Prion diseases are
neurodegenerative disorders that are characterized by the presence of the misfolded
prion protein (PrP). Neurotoxicity in these diseases may result from
prion-induced modulation of
ion channel function, changes in neuronal excitability, and consequent disruption of cellular homeostasis. We therefore examined PrP effects on a suite of
potassium (K(+)) conductances that govern excitability of basal forebrain neurons. Our study examined the effects of a PrP fragment [
PrP(106-126), 50 nM] on rat neurons using the patch clamp technique. In this paradigm, PrP(106-126)

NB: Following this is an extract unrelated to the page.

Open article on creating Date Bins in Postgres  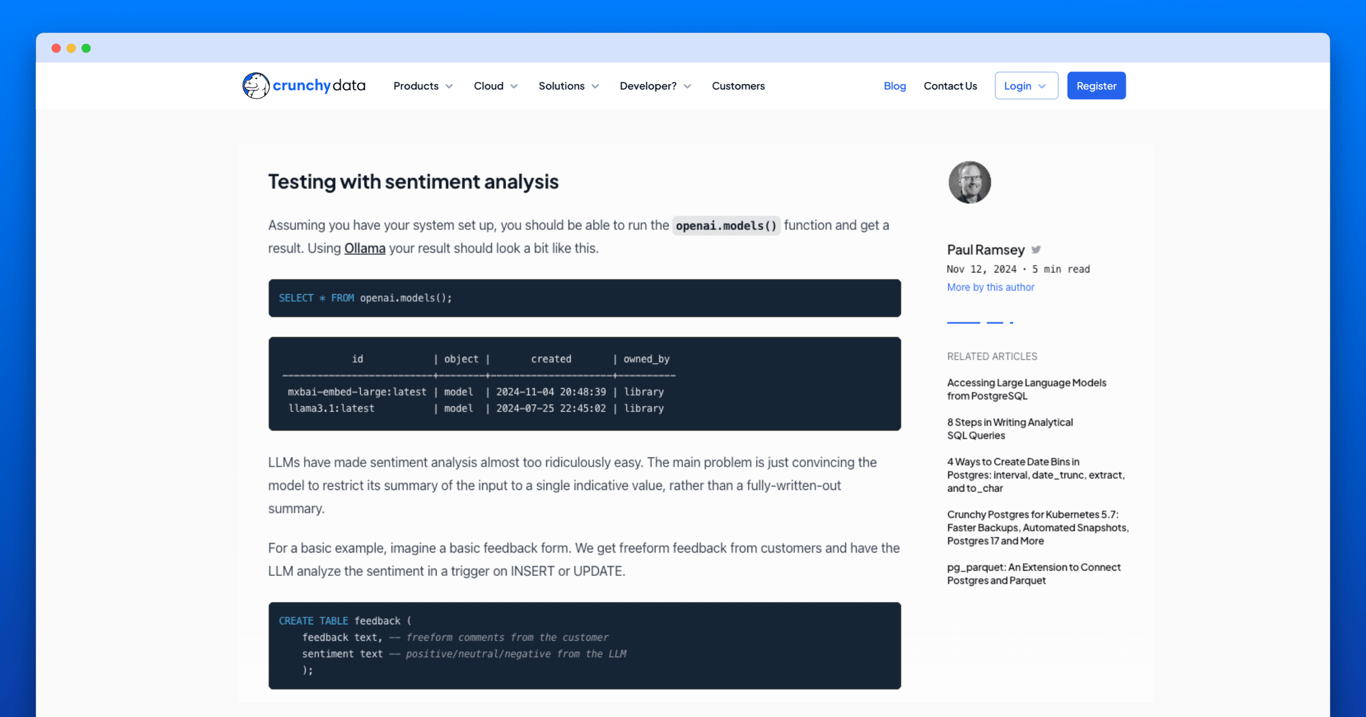click(1036, 474)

peptide, but not the "scrambled" sequence of PrP(106-126), evoked a reduction of whole-cell outward currents in a voltage range between -30 and +30 mV. Reduction of whole-cell outward currents was significantly attenuated in Ca(2+)-free external media and also in the presence of
iberiotoxin, a blocker of
calcium-activated
potassium conductance. PrP(106-126) application also evoked a depression of the delayed rectifier (I(K)) and transient outward (I(A))
potassium currents. By using single cell RT-PCR, we identified the presence of two neuronal chemical phenotypes, GABAergic and
cholinergic, in cells from which we recorded. Furthermore,
cholinergic and GABAergic neurons were shown to express K(v)4.2 channels. Our data establish that the central region of PrP, defined by the PrP(106-126)
peptide used at nanomolar concentrations, induces a reduction of specific K(+) channel conductances in basal forebrain neurons. These findings suggest novel links between PrP signalling partners inferred from genetic experiments, K(+) channels, and PrP-mediated neurotoxicity.